Adolescence is the quintessential age for drug experimentation and drinking. Yet, it doesn’t have to be. Even if your child is experimenting now, the following tips can help curb further substance use. The following suggestions are meant to build a parent-teen relationship of trust, honesty, and respect.
1. Be a good listener. Most teens want to be heard and understood. They want to know that what they say, the experiences they’re having, and the thoughts they are thinking matter. As caregivers you can provide this to your teens. You can do this by listening in a deep way. Watch your teen’s body language. Listen for what he or she is communicating underneath the words. Then, when you respond, repeat back to your teen what you heard in your own words. This process strengthens trust and respect. Your teen will likely feel heard and understood. Your teen may be more willing to discuss in more detail his or her life, thoughts, desires, needs, and challenges. And, more importantly, he or she will also be more open to hear what you have to say. By building this kind of respect, you can facilitate your child feeling comfortable bringing problems or questions to you.
2. Be available to discuss sensitive subjects. The above tip can facilitate communicating to your teens and younger children that you are available to discuss what might feel uncomfortable to them. Children need to know they can rely on you for support, encouragement, validation, and accurate information about drugs and drinking. When a teen feels safe in relationships with his family, especially his parents, he or she feels secure enough to explore the world around him or her, and this can include exploring sensitive subjects. When there’s safety in relationships and in communication between two people, children will feel comfortable in talking about sensitive subjects.
3. Be a good role model. Of course, most children and teens are looking at their parents, even unconsciously, with regard to their behavior, choices, and attitudes. You can let your life be an example of sobriety and living a full and meaningful life without drugs and alcohol. Your own habits and attitudes about tobacco, alcohol, and other drugs make a big impression on your child. Parents, you can empower your children to be strong, resourceful, and self-reliant through your own example.

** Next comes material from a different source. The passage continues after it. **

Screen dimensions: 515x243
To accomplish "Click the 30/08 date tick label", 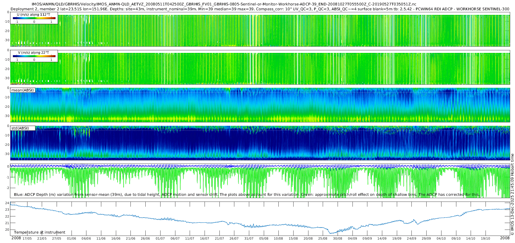I will [x=338, y=238].
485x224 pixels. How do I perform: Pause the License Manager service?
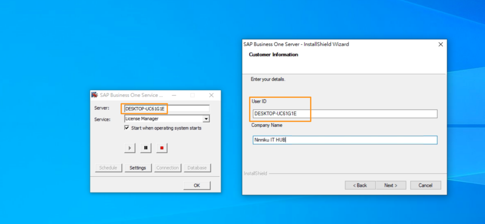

4. Be straight on tough topics. As a parent, you should communicate your expectations, guidelines, and boundaries, especially around drug and alcohol use. Give clear, specific messages when talking about drugs of any kind, so your teen knows exactly what is expected of him. Doing so will create a clear structure. In fact, children and adolescents need to have firm boundaries to facilitate the development of a child’s sense of self. Knowing what’s expected of them helps them know right from wrong, and this is particularly true for drinking and drug use.
5. Be media-savvy. Today, teens and adults alike tend to have less sunshine and more computer light, less time with family and more time with friends and strangers. There seems to be a relationship between the growing urbanization of the world and the increase of anxiety and depression among teens. For this reason, it’s important to limit the use of the computer, television, and social media. Many risks are born out of spending too much time online, such as cyber bullying, addiction, and information that can easily pressure teens in doing what they might not otherwise do. Furthermore, you can read, watch TV, and go to the movies with your child in order to differentiate the often glorified images of drug use compared to the realistic dangers of using drugs and alcohol.
Although experimenting with drugs is common during adolescence, many teens move through this stage of life knowing the associated dangers and stay away from drugs and alcohol. This isn’t true for all teens, but the above tips can facilitate keeping your children away from drug use and drinking.